(Screenshot grounding data)
::::::::

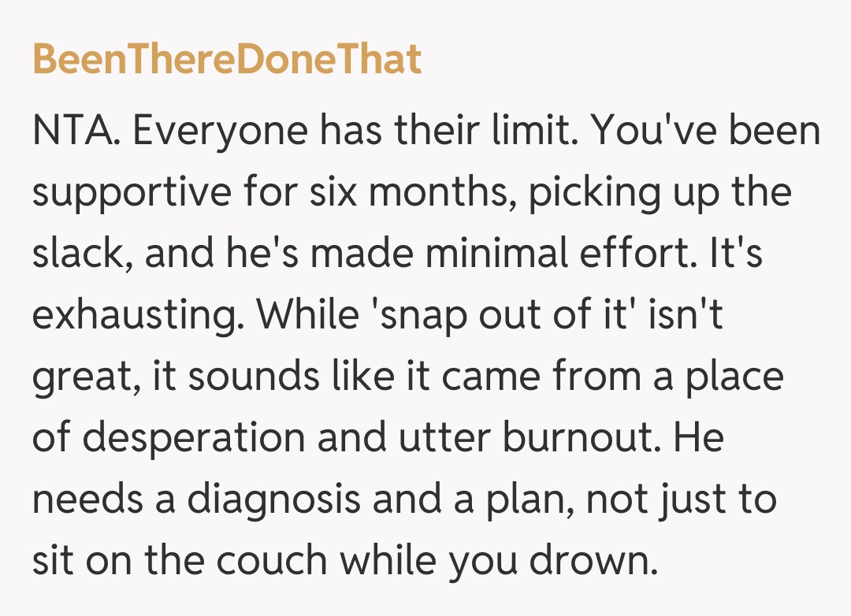The width and height of the screenshot is (851, 616).
Task: Click the word 'needs' in the comment
Action: point(87,500)
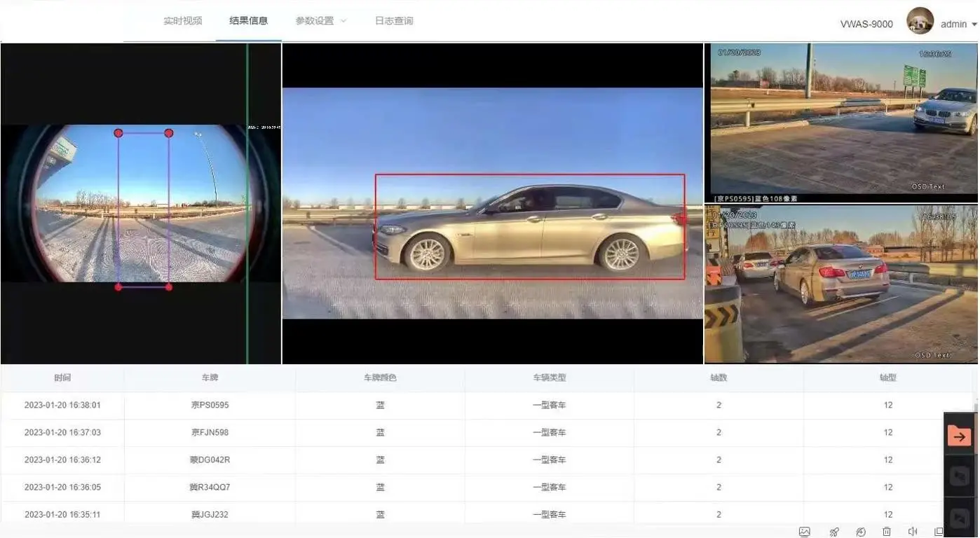The height and width of the screenshot is (538, 980).
Task: Open the rear-view toll lane snapshot
Action: coord(840,284)
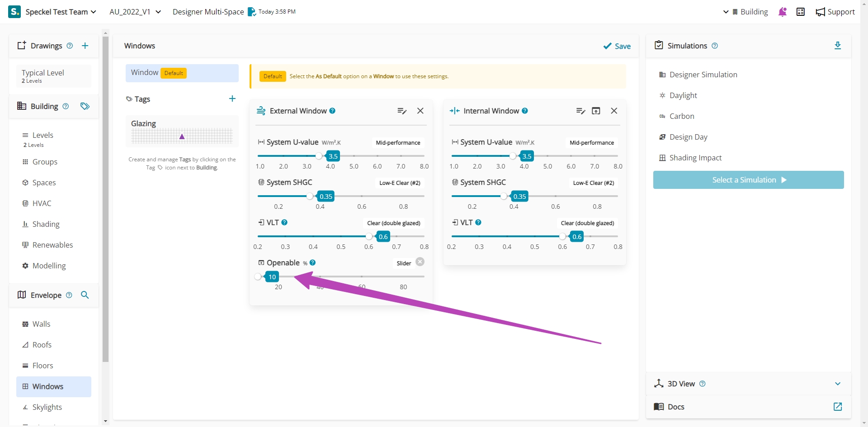
Task: Open the notifications bell icon
Action: click(x=783, y=12)
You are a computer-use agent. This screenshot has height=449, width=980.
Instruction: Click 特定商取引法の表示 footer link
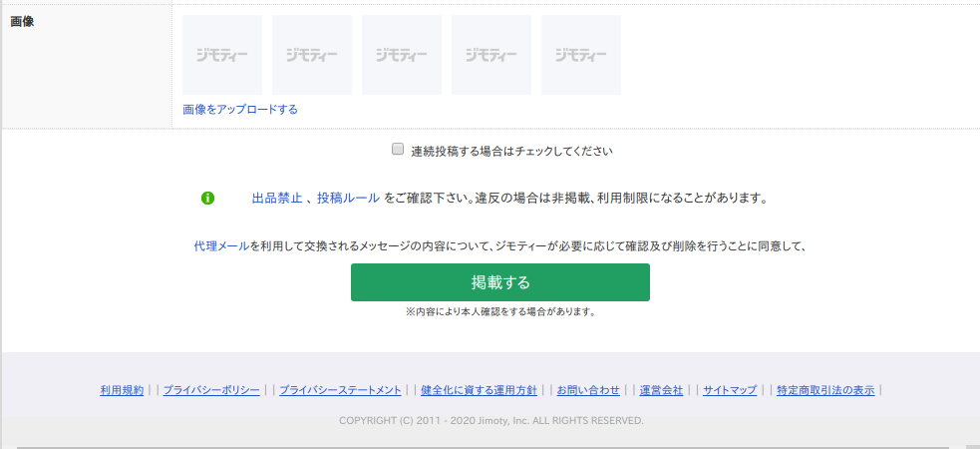(825, 390)
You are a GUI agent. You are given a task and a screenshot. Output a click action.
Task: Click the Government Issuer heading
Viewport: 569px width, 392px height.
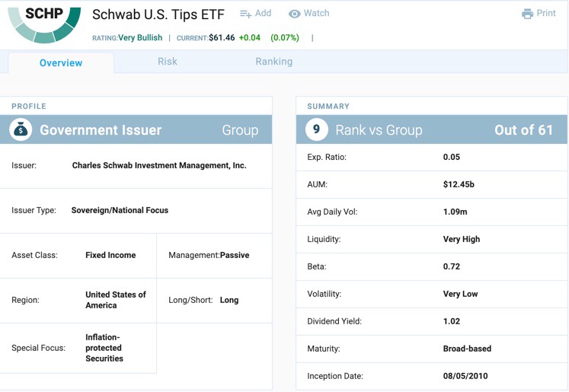(101, 130)
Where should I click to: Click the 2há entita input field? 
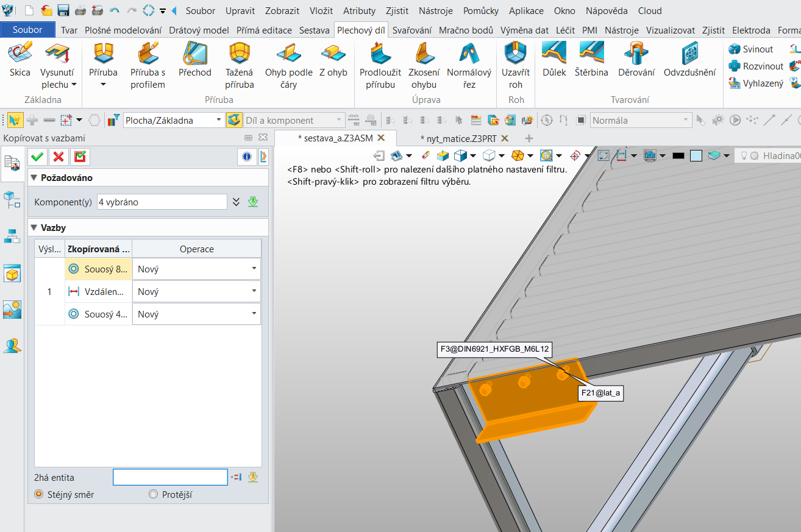click(x=170, y=477)
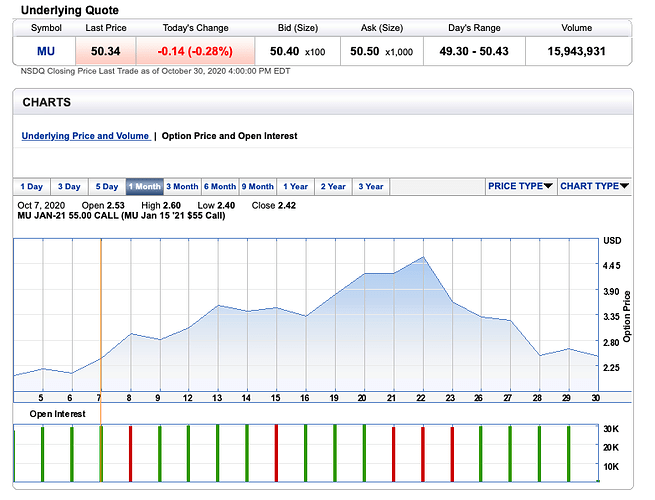Set chart range to 3 Year
Viewport: 655px width, 500px height.
coord(371,187)
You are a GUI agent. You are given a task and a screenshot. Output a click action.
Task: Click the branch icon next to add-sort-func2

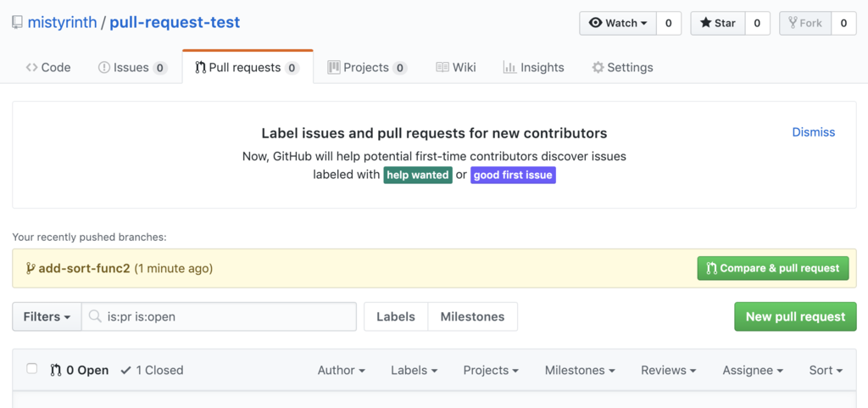[x=30, y=268]
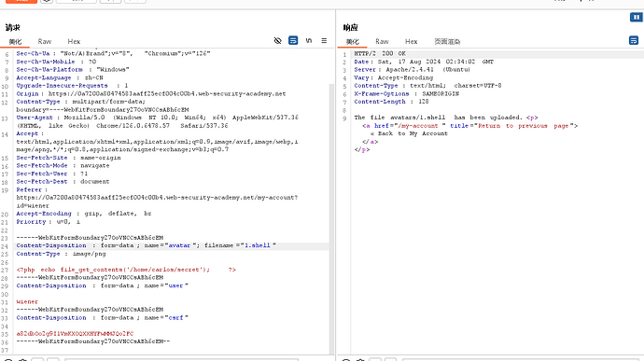The image size is (644, 361).
Task: Click the filename value 1.shell in request
Action: [258, 245]
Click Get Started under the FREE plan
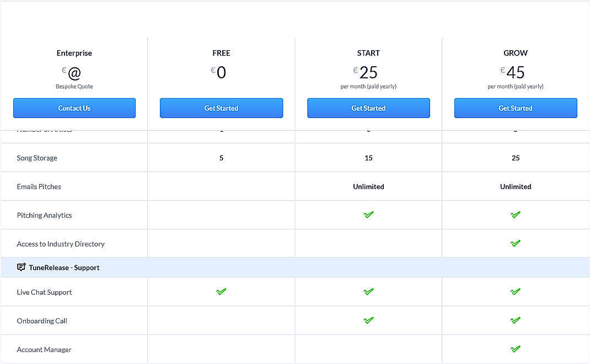Image resolution: width=590 pixels, height=364 pixels. (x=221, y=108)
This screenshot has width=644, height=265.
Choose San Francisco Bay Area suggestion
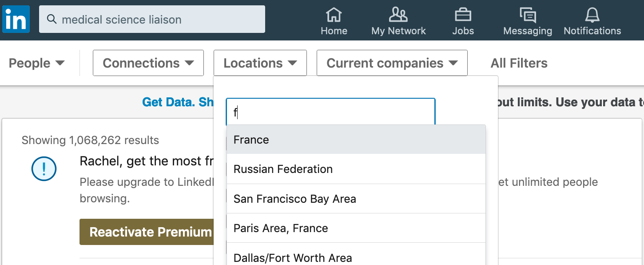(x=356, y=199)
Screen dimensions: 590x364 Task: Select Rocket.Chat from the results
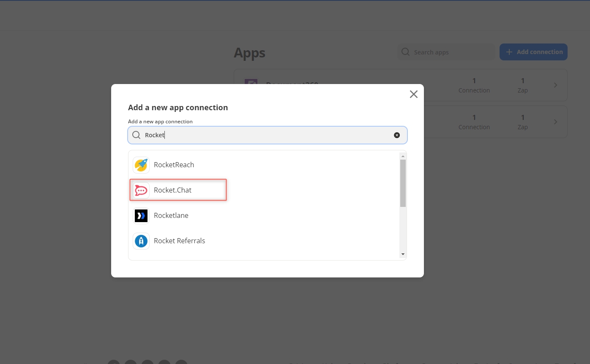[x=172, y=190]
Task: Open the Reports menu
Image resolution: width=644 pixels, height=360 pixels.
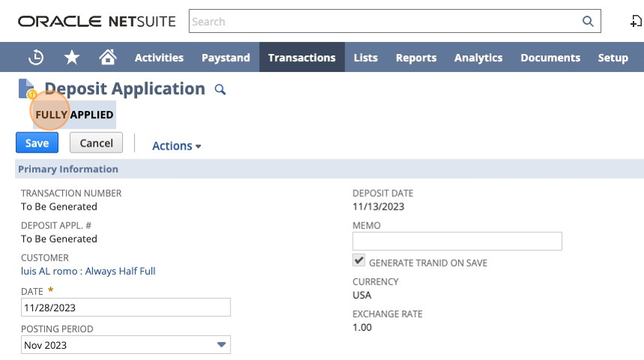Action: pyautogui.click(x=416, y=57)
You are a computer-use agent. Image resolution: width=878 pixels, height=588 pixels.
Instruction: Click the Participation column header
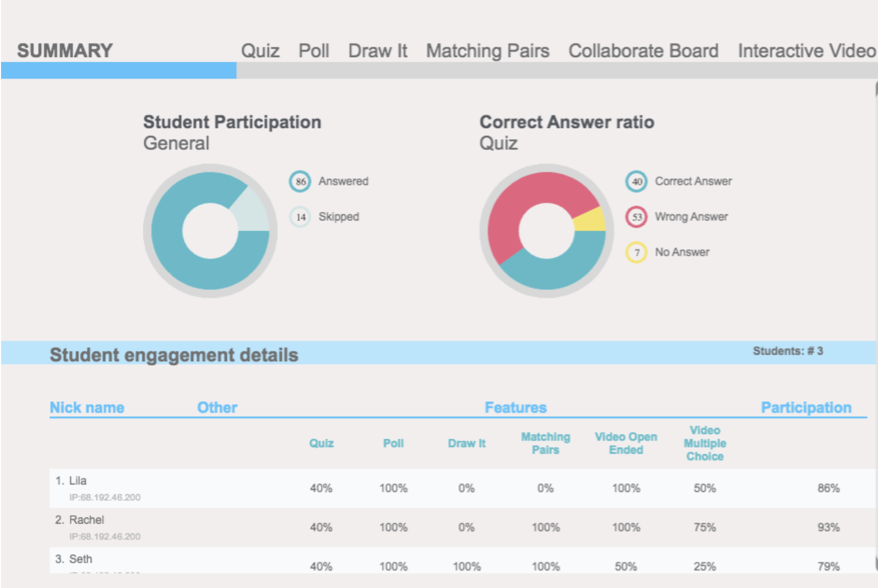click(x=805, y=408)
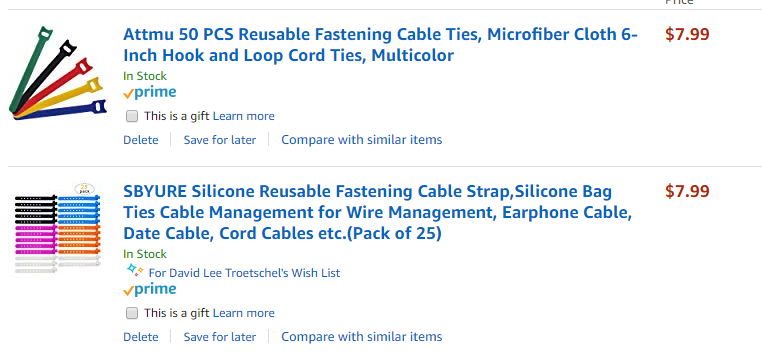Viewport: 762px width, 361px height.
Task: Save the Attmu cable ties for later
Action: (x=220, y=140)
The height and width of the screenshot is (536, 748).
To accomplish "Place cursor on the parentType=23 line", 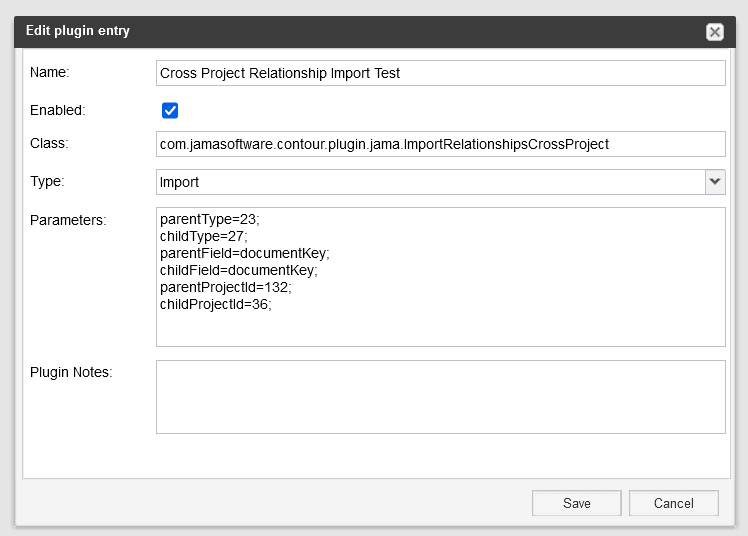I will click(x=209, y=219).
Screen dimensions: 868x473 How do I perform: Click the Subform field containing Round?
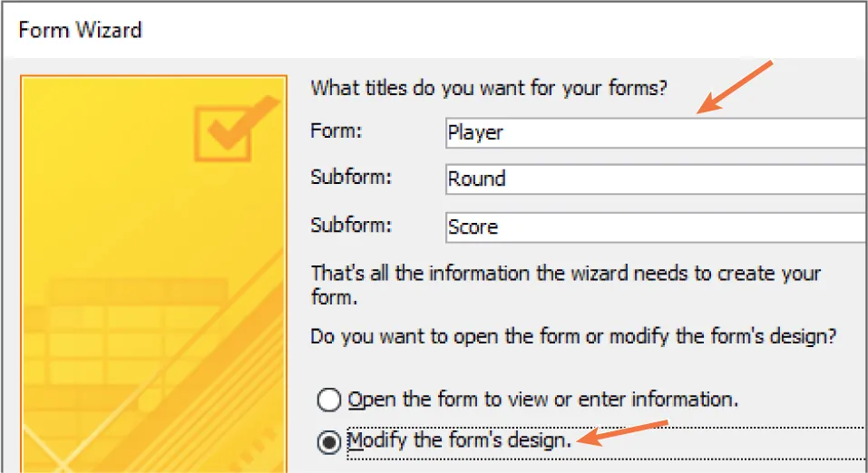pyautogui.click(x=653, y=179)
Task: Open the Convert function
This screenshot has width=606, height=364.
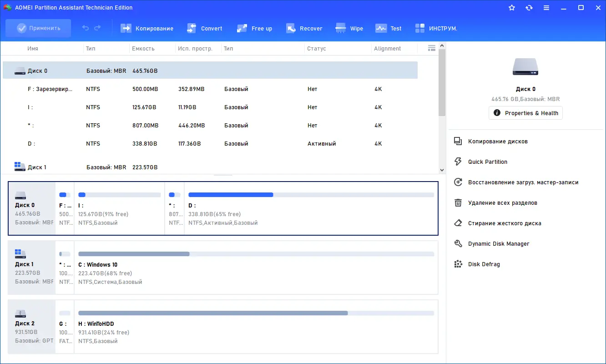Action: 204,28
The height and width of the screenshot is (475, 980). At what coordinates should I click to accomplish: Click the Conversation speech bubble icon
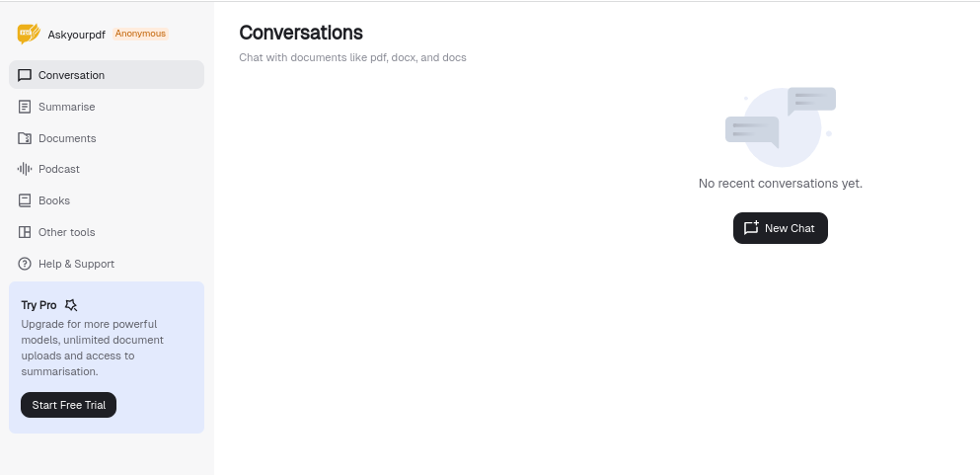(25, 75)
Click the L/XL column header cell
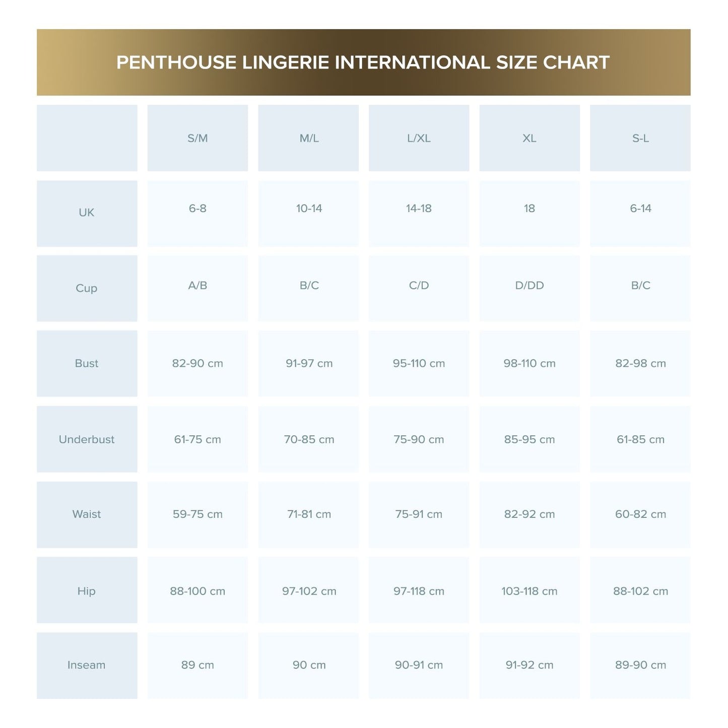 (419, 138)
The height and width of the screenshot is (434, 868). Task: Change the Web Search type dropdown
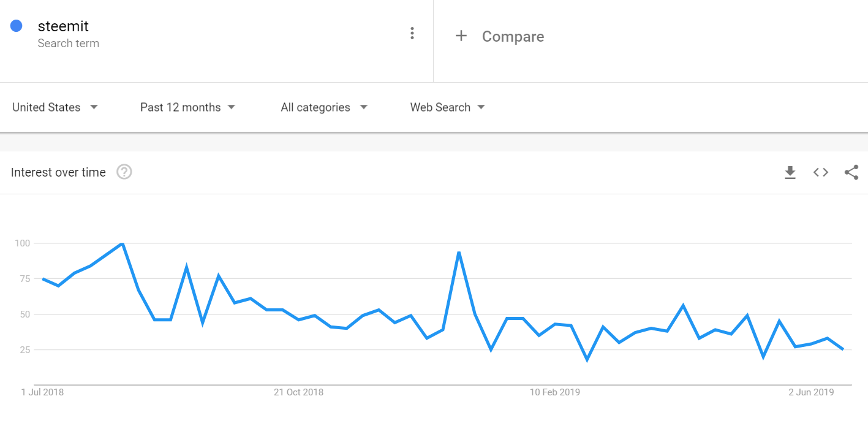pyautogui.click(x=448, y=107)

::::::::

* [PROBLEM REQUIREMENTS] The answer must consist of every line above that contains the word "agent".

* [SOLUTION TO THIS PROBLEM]
You are a computer-use agent. This screenshot has height=449, width=980.
You are a GUI agent. You are given a task and a screenshot. Output a click action.
You are a GUI agent. You are given a task and a screenshot. Output a click action.
You are a computer-use agent. Image resolution: width=878 pixels, height=588 pixels.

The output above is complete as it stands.